## WORK TASK
Within the data below, copy each line where the string "agent" is found.

## PROVIDED MATERIAL
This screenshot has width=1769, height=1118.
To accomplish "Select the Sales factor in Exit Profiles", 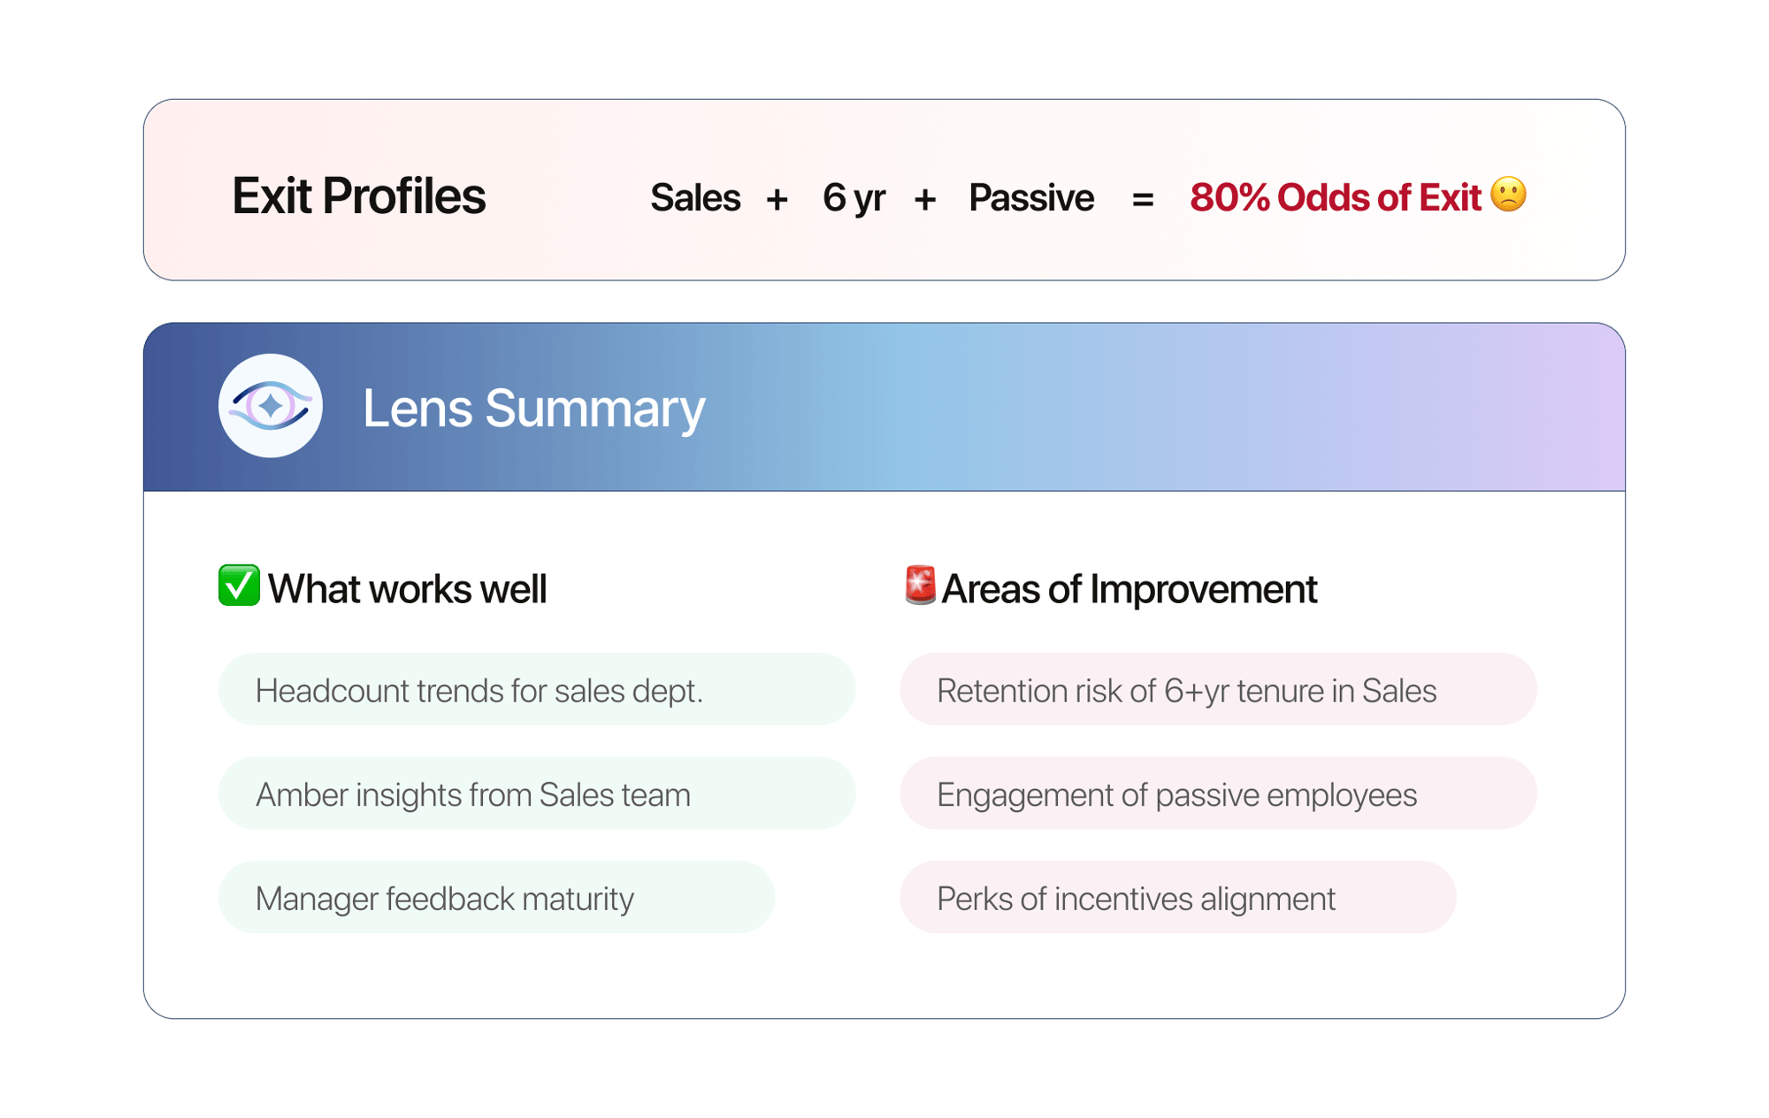I will pyautogui.click(x=695, y=197).
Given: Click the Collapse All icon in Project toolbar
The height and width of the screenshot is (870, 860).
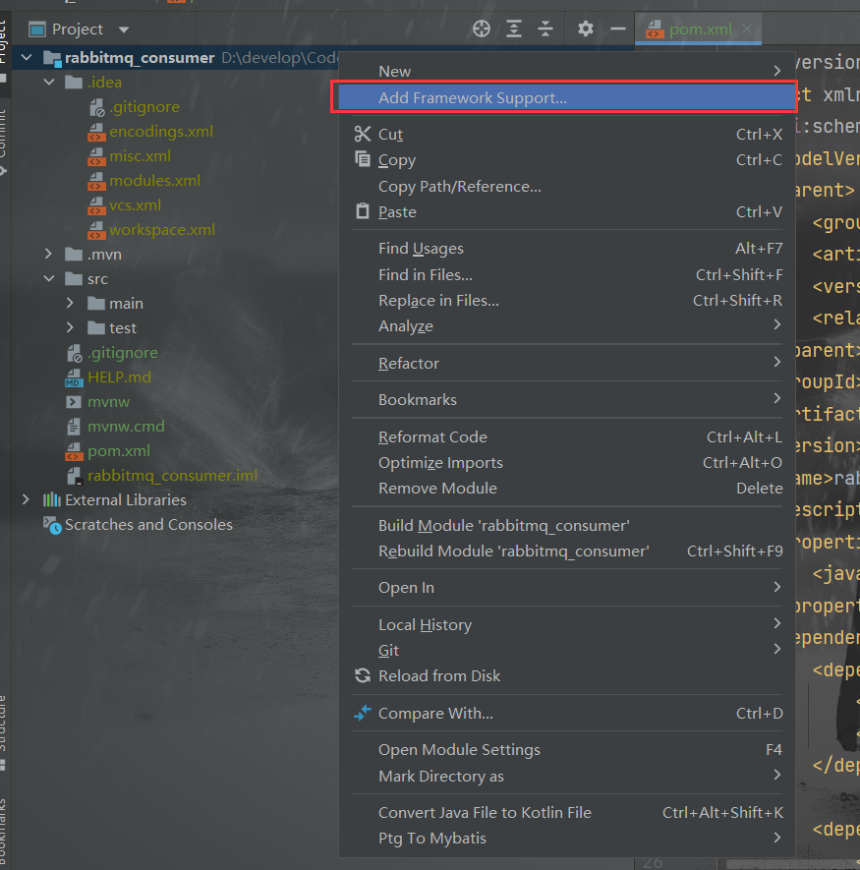Looking at the screenshot, I should tap(545, 29).
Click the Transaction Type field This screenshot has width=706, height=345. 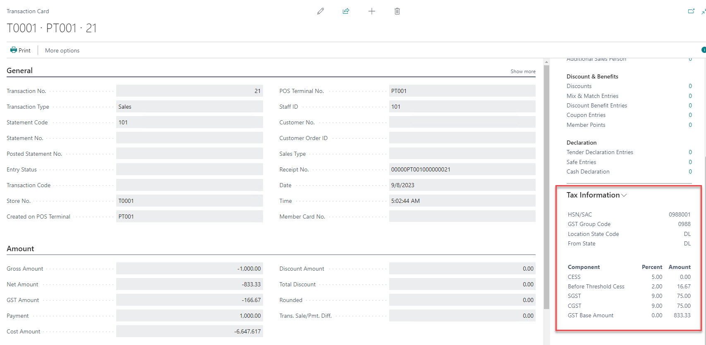[x=189, y=107]
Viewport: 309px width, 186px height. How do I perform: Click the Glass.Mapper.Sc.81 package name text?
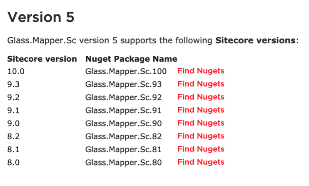coord(123,149)
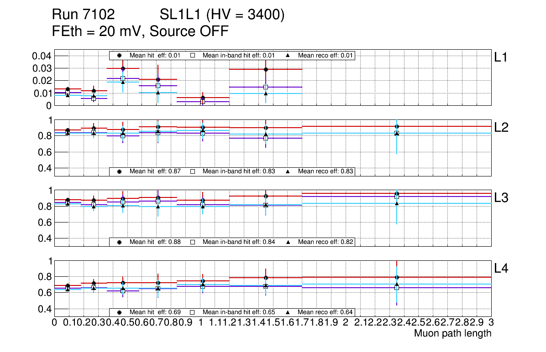Click the triangle marker in L1 legend

[x=288, y=55]
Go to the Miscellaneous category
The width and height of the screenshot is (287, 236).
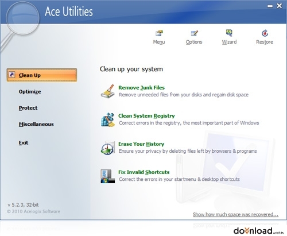(36, 124)
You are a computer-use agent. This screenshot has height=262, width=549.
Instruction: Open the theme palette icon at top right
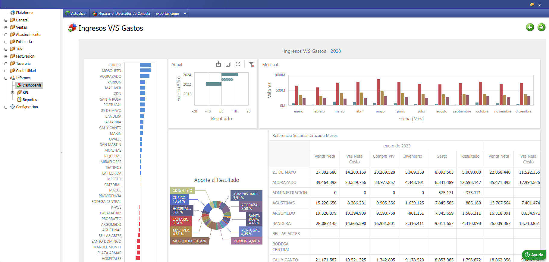(x=532, y=5)
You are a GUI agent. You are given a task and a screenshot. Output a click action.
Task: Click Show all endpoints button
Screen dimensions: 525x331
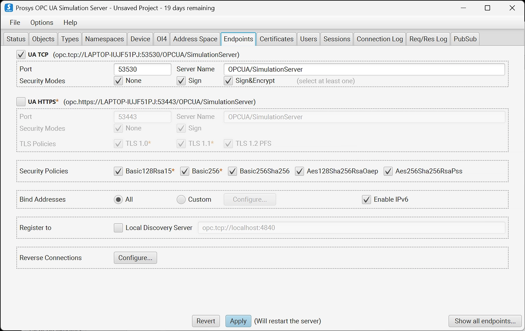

## RESULT OF THIS TASK
You are a computer-use agent. This screenshot has height=262, width=549.
You are a GUI agent. You are given a task and a screenshot. Output a click action.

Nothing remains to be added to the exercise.